I’ve been a fan of the Honda Ridgeline since day one. Of course, maybe that’s because I’m not a traditional truck kind of guy. I use a trailer for hauling big stuff. That’s because most of the time I simply need a comfortable car to get me where I need to go. That’s why the 2017 Ridgeline is a perfect compromise. It’s both a great car and a solid truck.
Of course if you’re a true-blue worker bee who uses your truck every day to haul big stuff, then you don’t want the Ridgeline. You need a full-sized pickup with a full-sized bed. If you’re hauling a huge boat or trailer, you’ll want a pickup with a massive torque pulling engine. But I often tell people before they buy a vehicle to think about what they really want to accomplish. If you’re someone who does 98% of your driving to and from work, hauling kids, or running errands, then maybe a huge pickup isn’t the answer. Perhaps you have a horse and you need to haul all the assorted tack, or you sell things at craft fairs on the weekend. You have big stuff that just won’t fit into the hatch of your SUV. That’s exactly what the Ridgeline was born to do.
Let’s start with the comfort side. The front part of the Ridgeline is basically a Honda Pilot. They don’t share the exact same looks, but underneath it’s essentially the same. The Ridgeline is built on a unibody chassis. That means its ride is less like a truck and more like a car. Having said that, Honda says it did a lot of work to strengthen the Ridgeline’s chassis so it’s ready for business. Inside, the interior is nearly identical to the Pilot. Again, that’s the good news. It’s both comfortable and comforting. It’s not a work environment or an imposing façade. It’s exactly what you need most of the time you’re out driving.
The Ridgeline has a 280 horsepower V6 engine.

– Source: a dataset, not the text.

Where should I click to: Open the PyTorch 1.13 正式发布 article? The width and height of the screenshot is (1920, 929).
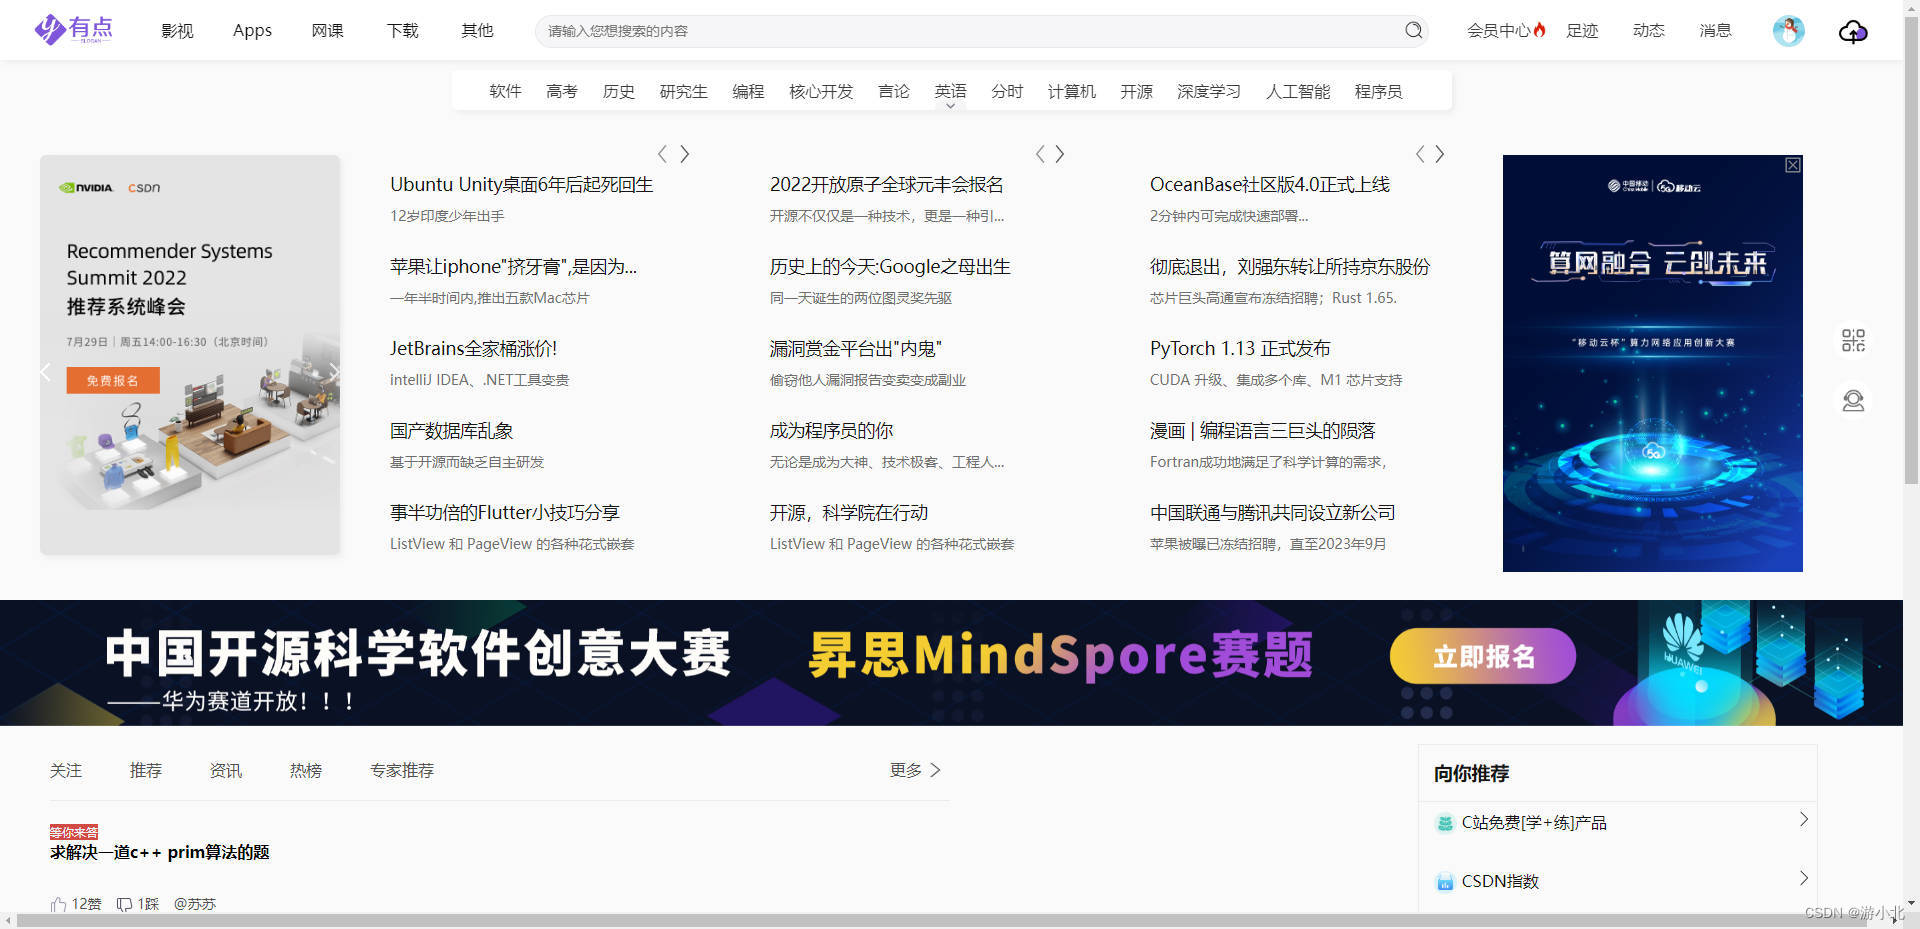click(x=1240, y=348)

That’s 30 more horsepower than the first generation. Honda says it has about a 1500 pound payload (depending on which one you choose and up to 5,000-pound towing capacity. Once again, big trucks will give you more, but this will handle most of my needs. I found the acceleration just fine. The Honda Pilot does a little better, but then it also weighs nearly 200 pounds less (all that chassis strengthening has to cost something!). That 280 horsepower engine is your only option. If you want more in a mid-sized truck you’ll need to look at something like the Chevy Colorado. But for me, the V6 would be just fine. That engine gets 18 mpg in the city and 25 mpg on the highway with a combined number of 21 mpg. I managed 20 mpg during my test week.

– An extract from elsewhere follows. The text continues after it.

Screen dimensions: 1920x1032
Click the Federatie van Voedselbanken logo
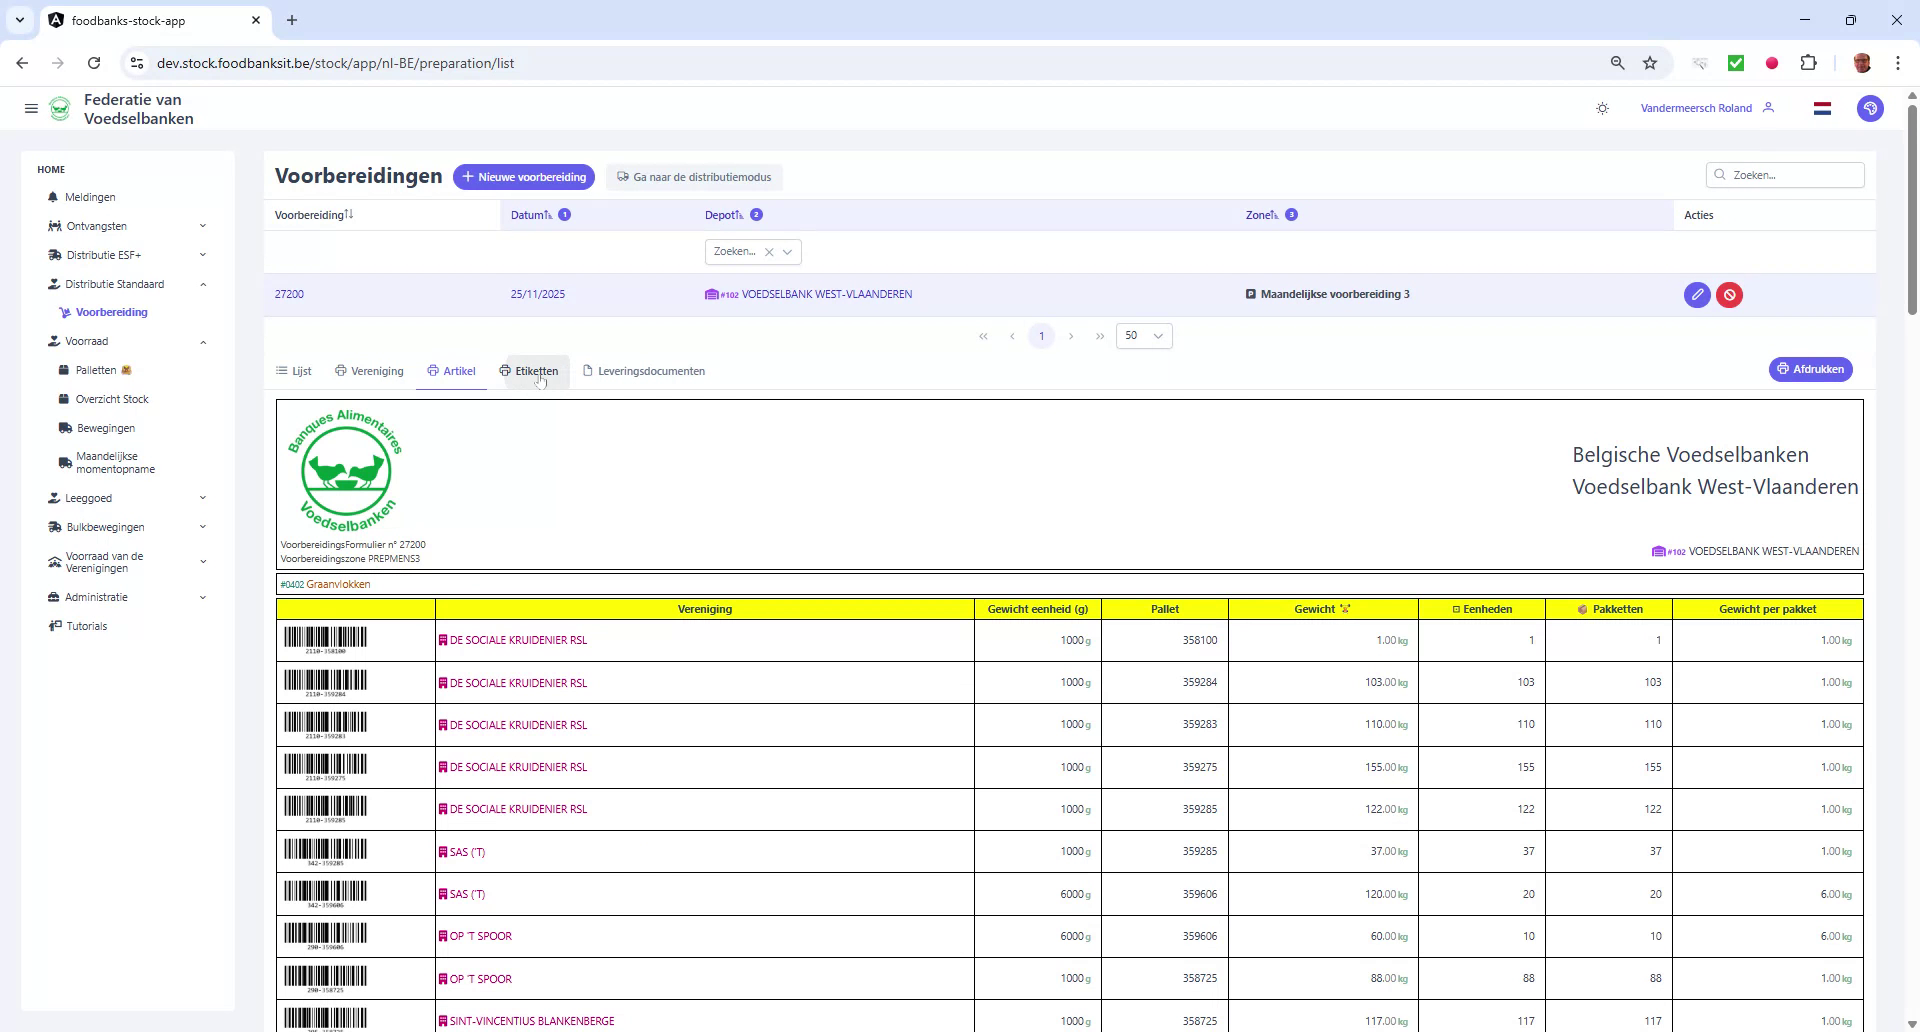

Back inside, I like the latest version of the Honda display interface that controls entertainment and so much more. Honda upgraded it last year and the changes made a big difference. I also liked the way the rear seats flip-up to give more storage space. Other mid-sized pickups have this feature, but they just don’t do it as well. About the only thing I didn’t like was the driver’s arm rest. Every time I put on my seat belt, I had to pull it up. That means adjusting it every single time. OK, it’s not a big deal, but I did find it annoying.
In the back, the truck bed is ready for either work or play. The tailgate can either swing down or open to the side. Ford invented this for its station wagons back in the late 1960s, and I’m surprised more trucks don’t do this. It simply makes it easier to load something heavy into the bad without pushing it across the tailgate. The Ridgeline has speakers embedded in the side walls so you can crank up your tunes wherever you stop. Another useful extra is a large lockable storage compartment under the bed. You could store lots of boring stuff, or you could fill it with ice and plenty of drinks for your tailgate party. It even has a drain plug at the bottom.
One thing Honda did was make the 2017 Ridgeline a little more traditional looking. Gone is the sloping C-pillar that extended from the cab down to the truck bed. Now it looks more like all the other trucks, which could help win over the folks who want the standard look.
The Ridgeline starts at $29,475. My test truck was the all-wheel-drive RTL-E. With plenty of options (including some great safety stuff like lane keeper assist and forward collision mitigation), it came in at $42,270.
Everyone who buys a truck does it for different reasons. If you need a big truck to do beefy work, there are plenty of options. But if you want a truck that will give you the best of both worlds, I think the latest version of the Honda Ridgeline is a great choice.